Goal of the exercise: Answer with the exact lines of the following material from the one containing "Peliculas (52, 1561)" through the one containing "Sherwood (82, 1795)", both end lines included.

Data for processing:
....................

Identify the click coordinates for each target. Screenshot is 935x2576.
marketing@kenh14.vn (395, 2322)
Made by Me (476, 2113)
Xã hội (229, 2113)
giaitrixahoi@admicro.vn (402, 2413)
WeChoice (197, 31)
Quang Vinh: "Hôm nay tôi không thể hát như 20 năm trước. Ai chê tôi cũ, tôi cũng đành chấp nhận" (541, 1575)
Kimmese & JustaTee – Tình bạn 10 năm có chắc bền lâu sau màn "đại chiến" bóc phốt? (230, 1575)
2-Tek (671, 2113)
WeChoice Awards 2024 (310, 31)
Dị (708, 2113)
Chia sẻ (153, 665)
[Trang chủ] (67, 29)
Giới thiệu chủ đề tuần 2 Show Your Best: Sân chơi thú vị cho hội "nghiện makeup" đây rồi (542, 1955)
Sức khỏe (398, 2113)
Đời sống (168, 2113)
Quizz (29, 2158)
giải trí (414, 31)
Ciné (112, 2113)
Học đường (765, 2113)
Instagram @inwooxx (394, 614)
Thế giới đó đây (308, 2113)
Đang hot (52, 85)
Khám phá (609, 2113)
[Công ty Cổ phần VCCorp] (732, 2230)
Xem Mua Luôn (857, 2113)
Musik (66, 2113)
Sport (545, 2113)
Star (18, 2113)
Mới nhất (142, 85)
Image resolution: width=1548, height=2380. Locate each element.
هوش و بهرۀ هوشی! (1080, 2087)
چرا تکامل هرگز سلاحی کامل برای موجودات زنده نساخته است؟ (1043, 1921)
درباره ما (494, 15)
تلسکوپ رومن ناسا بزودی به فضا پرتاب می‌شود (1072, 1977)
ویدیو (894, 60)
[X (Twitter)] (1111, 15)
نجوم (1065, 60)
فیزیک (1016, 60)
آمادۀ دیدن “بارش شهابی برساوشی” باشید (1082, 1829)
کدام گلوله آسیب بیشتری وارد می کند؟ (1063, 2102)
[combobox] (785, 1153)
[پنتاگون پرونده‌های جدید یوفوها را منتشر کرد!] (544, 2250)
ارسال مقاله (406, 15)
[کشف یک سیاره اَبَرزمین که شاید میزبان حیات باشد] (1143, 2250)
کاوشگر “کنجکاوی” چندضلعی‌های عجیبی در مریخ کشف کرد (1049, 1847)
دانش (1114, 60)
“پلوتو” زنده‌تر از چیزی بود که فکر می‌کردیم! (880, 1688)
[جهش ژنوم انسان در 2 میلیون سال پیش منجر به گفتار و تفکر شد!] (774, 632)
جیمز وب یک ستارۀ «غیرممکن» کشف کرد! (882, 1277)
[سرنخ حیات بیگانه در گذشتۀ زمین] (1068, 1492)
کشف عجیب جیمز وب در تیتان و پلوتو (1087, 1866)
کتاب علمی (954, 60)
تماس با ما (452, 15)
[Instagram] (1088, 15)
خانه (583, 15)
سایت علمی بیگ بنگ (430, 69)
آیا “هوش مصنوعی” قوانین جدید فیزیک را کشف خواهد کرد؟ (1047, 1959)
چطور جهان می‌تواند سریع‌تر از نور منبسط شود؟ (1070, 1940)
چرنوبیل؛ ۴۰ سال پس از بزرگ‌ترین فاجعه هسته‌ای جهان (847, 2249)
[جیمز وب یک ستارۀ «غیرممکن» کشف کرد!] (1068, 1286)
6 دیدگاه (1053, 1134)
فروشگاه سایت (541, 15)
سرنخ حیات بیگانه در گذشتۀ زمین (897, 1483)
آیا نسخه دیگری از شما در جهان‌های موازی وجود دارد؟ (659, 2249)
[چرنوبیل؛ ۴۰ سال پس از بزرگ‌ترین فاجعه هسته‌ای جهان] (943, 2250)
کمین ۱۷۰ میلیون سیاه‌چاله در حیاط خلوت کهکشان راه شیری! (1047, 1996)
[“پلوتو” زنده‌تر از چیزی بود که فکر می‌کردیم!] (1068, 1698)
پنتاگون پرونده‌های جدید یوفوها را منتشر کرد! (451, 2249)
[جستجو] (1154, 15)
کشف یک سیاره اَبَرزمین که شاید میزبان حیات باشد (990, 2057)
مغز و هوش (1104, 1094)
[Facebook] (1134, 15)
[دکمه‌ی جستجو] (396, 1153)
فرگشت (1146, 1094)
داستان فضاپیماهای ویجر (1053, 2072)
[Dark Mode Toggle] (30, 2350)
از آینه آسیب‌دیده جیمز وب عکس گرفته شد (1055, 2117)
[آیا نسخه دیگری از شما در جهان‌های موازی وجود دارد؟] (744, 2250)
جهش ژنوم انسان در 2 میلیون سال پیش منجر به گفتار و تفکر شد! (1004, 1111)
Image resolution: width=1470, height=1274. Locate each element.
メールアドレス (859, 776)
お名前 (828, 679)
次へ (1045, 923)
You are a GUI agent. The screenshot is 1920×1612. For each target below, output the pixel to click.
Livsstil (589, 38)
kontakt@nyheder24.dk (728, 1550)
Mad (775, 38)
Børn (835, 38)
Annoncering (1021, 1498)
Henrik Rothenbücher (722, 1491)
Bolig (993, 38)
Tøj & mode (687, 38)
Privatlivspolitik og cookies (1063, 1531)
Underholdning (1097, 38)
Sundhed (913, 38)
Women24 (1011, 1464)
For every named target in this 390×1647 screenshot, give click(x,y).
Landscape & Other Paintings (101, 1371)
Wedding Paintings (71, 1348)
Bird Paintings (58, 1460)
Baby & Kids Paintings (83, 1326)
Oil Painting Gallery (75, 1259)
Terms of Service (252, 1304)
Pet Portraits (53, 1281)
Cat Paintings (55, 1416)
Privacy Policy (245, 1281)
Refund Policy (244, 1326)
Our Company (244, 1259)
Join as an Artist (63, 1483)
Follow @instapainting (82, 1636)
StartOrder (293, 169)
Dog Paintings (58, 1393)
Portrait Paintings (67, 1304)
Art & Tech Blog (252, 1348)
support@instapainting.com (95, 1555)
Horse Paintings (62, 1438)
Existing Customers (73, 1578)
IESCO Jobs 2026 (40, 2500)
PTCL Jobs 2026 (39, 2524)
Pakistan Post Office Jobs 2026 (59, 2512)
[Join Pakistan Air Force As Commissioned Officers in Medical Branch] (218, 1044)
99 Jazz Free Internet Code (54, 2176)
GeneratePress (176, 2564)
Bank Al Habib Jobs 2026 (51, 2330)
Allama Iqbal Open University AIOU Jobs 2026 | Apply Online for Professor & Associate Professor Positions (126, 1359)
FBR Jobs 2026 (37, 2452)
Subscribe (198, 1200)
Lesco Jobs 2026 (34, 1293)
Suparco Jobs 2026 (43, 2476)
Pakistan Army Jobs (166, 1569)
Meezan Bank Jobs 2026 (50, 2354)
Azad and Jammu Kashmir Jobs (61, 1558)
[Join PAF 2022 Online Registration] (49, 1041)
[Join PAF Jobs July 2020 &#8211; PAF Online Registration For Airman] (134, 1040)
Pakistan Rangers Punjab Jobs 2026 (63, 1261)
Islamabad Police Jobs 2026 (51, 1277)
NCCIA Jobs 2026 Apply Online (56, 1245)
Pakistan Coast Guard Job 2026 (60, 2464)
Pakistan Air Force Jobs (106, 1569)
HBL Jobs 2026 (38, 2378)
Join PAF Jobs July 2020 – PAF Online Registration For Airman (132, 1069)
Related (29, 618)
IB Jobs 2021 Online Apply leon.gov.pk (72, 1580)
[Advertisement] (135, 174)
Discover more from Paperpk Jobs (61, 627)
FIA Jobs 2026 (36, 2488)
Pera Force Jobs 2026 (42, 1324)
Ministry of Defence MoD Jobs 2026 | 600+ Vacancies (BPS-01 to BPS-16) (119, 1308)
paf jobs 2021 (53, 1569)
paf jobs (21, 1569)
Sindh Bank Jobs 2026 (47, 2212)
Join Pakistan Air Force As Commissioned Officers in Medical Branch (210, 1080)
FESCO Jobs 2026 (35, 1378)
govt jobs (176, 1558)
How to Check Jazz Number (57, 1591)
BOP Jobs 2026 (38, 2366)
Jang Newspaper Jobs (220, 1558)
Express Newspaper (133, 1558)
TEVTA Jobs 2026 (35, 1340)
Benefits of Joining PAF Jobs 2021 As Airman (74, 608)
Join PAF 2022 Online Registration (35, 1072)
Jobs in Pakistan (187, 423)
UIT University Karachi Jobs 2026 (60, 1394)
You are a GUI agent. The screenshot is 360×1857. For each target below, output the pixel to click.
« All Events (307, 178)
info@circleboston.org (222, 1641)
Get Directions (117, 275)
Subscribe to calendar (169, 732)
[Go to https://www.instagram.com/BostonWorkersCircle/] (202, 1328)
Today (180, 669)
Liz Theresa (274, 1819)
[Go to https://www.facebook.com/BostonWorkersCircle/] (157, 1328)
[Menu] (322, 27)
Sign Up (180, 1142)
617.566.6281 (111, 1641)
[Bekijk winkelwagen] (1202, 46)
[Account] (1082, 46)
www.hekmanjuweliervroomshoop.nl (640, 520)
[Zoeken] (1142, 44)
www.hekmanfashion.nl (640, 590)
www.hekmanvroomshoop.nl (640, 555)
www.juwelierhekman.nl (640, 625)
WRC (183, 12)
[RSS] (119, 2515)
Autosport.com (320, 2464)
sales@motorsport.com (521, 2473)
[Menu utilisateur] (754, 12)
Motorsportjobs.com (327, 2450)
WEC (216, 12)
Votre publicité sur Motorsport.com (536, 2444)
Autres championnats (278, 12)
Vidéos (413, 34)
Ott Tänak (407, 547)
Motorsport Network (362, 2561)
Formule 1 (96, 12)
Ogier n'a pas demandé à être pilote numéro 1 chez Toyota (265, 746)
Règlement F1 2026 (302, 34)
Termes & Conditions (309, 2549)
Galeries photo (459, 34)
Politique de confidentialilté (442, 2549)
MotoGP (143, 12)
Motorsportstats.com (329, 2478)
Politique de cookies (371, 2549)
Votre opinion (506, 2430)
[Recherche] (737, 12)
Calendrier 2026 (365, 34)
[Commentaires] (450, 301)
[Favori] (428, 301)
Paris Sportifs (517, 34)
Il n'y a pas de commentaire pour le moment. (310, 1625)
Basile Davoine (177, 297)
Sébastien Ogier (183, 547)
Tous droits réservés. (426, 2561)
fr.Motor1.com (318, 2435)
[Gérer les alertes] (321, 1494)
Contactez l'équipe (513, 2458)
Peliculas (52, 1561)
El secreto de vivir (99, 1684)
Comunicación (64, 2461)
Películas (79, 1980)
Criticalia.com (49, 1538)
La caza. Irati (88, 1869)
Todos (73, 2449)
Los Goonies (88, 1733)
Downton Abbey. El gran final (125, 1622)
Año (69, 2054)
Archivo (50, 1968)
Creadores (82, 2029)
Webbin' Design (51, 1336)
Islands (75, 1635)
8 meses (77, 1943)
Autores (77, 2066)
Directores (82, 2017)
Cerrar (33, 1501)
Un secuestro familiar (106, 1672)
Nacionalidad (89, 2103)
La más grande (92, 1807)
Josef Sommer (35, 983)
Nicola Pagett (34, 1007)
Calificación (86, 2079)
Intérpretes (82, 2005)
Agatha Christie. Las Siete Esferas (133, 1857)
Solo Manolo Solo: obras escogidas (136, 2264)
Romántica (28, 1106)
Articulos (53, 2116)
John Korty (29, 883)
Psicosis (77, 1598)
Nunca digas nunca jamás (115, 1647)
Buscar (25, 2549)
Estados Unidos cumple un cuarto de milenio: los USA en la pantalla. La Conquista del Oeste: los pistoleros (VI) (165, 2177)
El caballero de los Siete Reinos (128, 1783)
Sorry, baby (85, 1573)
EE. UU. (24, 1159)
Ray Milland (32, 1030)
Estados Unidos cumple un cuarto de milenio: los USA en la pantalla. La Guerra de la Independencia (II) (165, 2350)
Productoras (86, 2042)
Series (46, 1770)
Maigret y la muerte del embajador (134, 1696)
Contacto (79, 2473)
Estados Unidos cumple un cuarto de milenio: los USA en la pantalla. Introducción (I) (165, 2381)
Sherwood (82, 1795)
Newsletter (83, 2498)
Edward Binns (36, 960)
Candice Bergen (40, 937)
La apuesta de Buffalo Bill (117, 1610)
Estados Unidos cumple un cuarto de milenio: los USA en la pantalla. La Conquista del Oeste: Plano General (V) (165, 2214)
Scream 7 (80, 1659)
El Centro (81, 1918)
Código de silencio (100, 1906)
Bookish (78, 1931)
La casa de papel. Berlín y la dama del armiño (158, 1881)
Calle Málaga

....................

Finished exercise:
Peliculas (52, 1561)
El secreto de vivir (99, 1684)
Comunicación (64, 2461)
Películas (79, 1980)
Criticalia.com (49, 1538)
La caza. Irati (88, 1869)
Todos (73, 2449)
Los Goonies (88, 1733)
Downton Abbey. El gran final (125, 1622)
Año (69, 2054)
Archivo (50, 1968)
Creadores (82, 2029)
Webbin' Design (51, 1336)
Islands (75, 1635)
8 meses (77, 1943)
Autores (77, 2066)
Directores (82, 2017)
Cerrar (33, 1501)
Un secuestro familiar (106, 1672)
Nacionalidad (89, 2103)
La más grande (92, 1807)
Josef Sommer (35, 983)
Nicola Pagett (34, 1007)
Calificación (86, 2079)
Intérpretes (82, 2005)
Agatha Christie. Las Siete Esferas (133, 1857)
Solo Manolo Solo: obras escogidas (136, 2264)
Romántica (28, 1106)
Articulos (53, 2116)
John Korty (29, 883)
Psicosis (77, 1598)
Nunca digas nunca jamás (115, 1647)
Buscar (25, 2549)
Estados Unidos cumple un cuarto de milenio: los USA en la pantalla. La Conquista del Oeste: los pistoleros (VI) (165, 2177)
El caballero de los Siete Reinos (128, 1783)
Sorry, baby (85, 1573)
EE. UU. (24, 1159)
Ray Milland (32, 1030)
Estados Unidos cumple un cuarto de milenio: los USA en la pantalla. La Guerra de la Independencia (II) (165, 2350)
Productoras (86, 2042)
Series (46, 1770)
Maigret y la muerte del embajador (134, 1696)
Contacto (79, 2473)
Estados Unidos cumple un cuarto de milenio: los USA en la pantalla. Introducción (I) (165, 2381)
Sherwood (82, 1795)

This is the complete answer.